We take a look at one of the premier events of the Siena calendar, and one of its most ancient traditions.
What is it? Where is it held?
The ‘Palio di Siena’ is two horse races, held each year in the Campo, or ‘main square’ of Siena.
When is it held?
The Palio is held twice each year, on the 2nd of July and the 16th of August.
Horses and riders representing ten of the city’s ‘contrade’ or neighbourhoods, race around the Campo three times in a no-holds-barred race dedicated to the Virgin Mary. The riders ride without saddles, making the race a little more risky than normal. It’s not unusual for riders to be thrown from their horses – indeed, a horse can ‘win’ the race for their contrada without a rider. During the race, riders are allowed to whip other riders and their horses, making for rough and ready scenes.
The winning horse and rider are awarded the ‘Palio’, or banner, to take back to their ‘contrada’. There, they are displayed for all to see until the next year. Each year, an artist designs the Palio, so no two are ever the same.

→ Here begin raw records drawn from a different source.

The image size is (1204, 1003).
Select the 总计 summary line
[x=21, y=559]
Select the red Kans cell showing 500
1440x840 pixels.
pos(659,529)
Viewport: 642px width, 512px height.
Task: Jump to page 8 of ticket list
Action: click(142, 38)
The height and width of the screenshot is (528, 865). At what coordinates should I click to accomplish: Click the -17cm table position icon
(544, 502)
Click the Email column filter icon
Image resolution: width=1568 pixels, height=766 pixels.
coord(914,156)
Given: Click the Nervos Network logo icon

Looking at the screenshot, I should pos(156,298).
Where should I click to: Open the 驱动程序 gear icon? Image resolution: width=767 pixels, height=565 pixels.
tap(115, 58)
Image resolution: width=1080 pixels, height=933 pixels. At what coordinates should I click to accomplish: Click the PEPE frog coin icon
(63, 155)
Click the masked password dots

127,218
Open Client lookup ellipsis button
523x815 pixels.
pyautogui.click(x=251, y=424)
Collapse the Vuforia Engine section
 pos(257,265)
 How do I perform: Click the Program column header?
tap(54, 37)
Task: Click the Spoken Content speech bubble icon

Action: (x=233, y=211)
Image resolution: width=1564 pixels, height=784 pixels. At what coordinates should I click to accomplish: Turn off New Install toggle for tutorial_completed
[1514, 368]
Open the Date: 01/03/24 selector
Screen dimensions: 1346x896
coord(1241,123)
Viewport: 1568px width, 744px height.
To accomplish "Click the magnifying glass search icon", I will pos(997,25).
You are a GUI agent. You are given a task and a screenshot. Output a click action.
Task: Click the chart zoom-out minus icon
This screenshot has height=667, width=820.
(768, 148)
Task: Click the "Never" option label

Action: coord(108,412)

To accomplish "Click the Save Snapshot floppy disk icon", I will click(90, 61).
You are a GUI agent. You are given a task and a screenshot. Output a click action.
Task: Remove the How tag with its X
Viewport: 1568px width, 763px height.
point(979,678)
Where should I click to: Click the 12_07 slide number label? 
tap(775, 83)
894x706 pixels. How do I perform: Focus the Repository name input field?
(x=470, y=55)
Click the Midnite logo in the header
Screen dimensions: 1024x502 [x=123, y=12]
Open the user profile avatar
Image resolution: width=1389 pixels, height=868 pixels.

Races don’t last long – they are sometimes as short as eighty seconds, but they are considered an all-day event. There are riding demonstrations beforehand and an elaborate pageant called the ‘Corteo Storico’ honouring the city’s glorious medieval and renaissance past. Of course, the race is followed by riotous partying, especially in the winning contrada.
Why do they do it?
The Campo of Siena has been the site of horse races for over six hundred years, as a way to let off steam between the various contrade – these were very, very serious neighbourhood rivalries that might break out into bloody street brawls. The first ‘official’ race took place in 1633 and in the intervening centuries it has become a potent symbol of the city. Now, in more peaceful times, the race is a huge draw for tourists, not only from across Italy, but internationally. You might have even seen it in the movies – it features prominently at the start of the James Bond film, ‘Quantum of Solace’.
What makes it special?
An atmosphere unlike any other. The city comes together and holds it breath as the horses bolt around the track. The sun shines on the beautiful Renaissance palazzos lining the Campo and, with a bit of imagination, you can imagine yourself back in the early 16th century. It really is a potent and magical link to the past.
How can I best experience this event?
Book well ahead – hotels on the Campo sell out a year ahead of time. Our advice: don’t try to get a room on the Campo, and instead stay a little bit out of town at somewhere like Il Borro or Il Falconiere – it is still easy to get in and out of the city, but you’ll avoid the noise and chaos well into the night.
Pick the ‘contrada’ you will support well ahead of time and pick up a flag to wave, or other merchandise at one of the many shops around the city.
Combine watching the Palio with a day or two to explore the city – we recommend the Palazzo Publicco, with its stunning medieval paintings, the soaring Duomo and the Basilica Catharina, home of St Catherine during her life. For an exceptional meal, try Osteria Antica di Divo (Via Franciosa 25), by the Duomo – amazing Tuscan cooking and a Roman catacomb in the basement!